Julia says that morning pages take us in the exact direction we are meant to go but not in timeframes or destinations dictated by our ego. If anything, the process dismantles the ego, banishes pride, and reveals the softness of god. What unfolds is the truth, and it takes time. An image just came to mind that writing morning pages is like being an archeologist exposing the fossil bones of our knowing with infinite care, one soft brush stroke at a time. Since starting them, I haven’t written a book, but I have travelled the world, awoken my inner sex goddess, reinvented my career, and continued to believe that I would write. I am writing. I look at the piles of journals full of morning pages and the inside of my head, and it dawns on me that they have helped create this latest version of who I am. Without them, I couldn’t have healed, explored, or brought this rich life into existence.
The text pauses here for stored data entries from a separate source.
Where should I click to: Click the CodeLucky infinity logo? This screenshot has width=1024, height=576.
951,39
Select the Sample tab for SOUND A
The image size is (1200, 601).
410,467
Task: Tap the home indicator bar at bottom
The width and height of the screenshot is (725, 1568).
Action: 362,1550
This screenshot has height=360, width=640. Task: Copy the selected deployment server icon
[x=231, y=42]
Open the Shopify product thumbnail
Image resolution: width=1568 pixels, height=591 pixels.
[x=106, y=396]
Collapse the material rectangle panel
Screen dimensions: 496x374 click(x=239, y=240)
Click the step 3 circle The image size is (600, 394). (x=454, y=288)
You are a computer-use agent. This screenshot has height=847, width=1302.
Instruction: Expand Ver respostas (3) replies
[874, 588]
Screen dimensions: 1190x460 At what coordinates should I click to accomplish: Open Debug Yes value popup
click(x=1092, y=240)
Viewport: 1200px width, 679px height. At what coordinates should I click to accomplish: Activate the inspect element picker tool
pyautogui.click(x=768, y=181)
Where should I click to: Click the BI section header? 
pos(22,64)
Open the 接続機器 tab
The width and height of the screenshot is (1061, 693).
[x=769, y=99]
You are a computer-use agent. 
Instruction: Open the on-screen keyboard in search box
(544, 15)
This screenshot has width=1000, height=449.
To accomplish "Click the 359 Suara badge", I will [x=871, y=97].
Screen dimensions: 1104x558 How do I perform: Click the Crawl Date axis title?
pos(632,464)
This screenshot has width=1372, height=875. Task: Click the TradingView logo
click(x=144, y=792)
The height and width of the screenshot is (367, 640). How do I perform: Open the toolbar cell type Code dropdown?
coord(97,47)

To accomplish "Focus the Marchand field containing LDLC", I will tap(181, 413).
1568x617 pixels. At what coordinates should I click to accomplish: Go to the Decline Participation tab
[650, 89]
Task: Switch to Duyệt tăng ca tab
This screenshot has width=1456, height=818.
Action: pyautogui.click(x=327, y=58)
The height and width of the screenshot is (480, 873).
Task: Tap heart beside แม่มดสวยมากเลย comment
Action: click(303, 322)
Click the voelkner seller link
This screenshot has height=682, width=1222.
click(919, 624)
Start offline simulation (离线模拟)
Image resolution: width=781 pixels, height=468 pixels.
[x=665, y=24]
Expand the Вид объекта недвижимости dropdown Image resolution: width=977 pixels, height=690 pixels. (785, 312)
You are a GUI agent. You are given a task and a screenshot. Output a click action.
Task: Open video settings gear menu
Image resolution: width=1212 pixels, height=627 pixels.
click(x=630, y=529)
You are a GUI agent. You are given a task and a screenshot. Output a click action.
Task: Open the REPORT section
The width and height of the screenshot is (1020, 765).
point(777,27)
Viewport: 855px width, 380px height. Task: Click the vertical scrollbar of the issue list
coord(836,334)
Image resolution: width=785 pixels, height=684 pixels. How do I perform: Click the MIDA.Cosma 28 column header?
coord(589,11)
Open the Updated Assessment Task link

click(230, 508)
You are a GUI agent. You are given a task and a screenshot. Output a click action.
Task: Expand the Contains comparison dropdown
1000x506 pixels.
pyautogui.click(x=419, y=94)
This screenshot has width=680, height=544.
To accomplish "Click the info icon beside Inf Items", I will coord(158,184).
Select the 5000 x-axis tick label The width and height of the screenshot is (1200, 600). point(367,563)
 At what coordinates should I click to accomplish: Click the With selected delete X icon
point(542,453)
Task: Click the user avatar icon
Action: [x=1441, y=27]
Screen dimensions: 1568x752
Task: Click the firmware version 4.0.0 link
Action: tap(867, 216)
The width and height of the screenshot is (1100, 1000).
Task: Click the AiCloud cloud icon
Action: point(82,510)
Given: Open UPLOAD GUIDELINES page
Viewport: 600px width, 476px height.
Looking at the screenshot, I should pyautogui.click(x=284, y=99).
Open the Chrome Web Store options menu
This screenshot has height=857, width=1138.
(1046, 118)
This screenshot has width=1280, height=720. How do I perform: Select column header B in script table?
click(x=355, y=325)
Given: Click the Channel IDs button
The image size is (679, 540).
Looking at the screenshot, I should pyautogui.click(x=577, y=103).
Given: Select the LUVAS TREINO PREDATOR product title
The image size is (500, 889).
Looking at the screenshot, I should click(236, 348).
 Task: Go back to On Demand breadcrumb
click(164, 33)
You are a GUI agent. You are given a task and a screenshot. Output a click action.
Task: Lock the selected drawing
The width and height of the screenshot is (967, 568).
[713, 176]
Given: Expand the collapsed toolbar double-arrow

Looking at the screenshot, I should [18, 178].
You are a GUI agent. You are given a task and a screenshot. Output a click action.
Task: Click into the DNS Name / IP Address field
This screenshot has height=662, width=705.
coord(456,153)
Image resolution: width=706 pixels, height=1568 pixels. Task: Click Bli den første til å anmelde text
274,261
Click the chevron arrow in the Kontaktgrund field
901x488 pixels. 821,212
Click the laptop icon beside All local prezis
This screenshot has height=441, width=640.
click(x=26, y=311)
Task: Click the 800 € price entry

I can say now that morning pages have led me to this moment. As I poured out my heart, lamented my failures, and sang a song of desire through my pen every morning, I sent intention into the world, and where intention goes, energy flows. I will continue this journey and have no idea if a book will eventuate. I only know that it feels like I’m meant to do this, so I will.
Love this, Melissa. "Morning pages" and "The Artist's Way" changed my life. All your journals might yet be the seeds of a book (or more). I know I couldn't have written my books without also doing the morning pages every day. It's such a great paradox, chicken & egg mystery, that our morning pages feed into creating the life that leads to the writing of a book whose ideas you keep living into, by writing every morning so you can keep creating!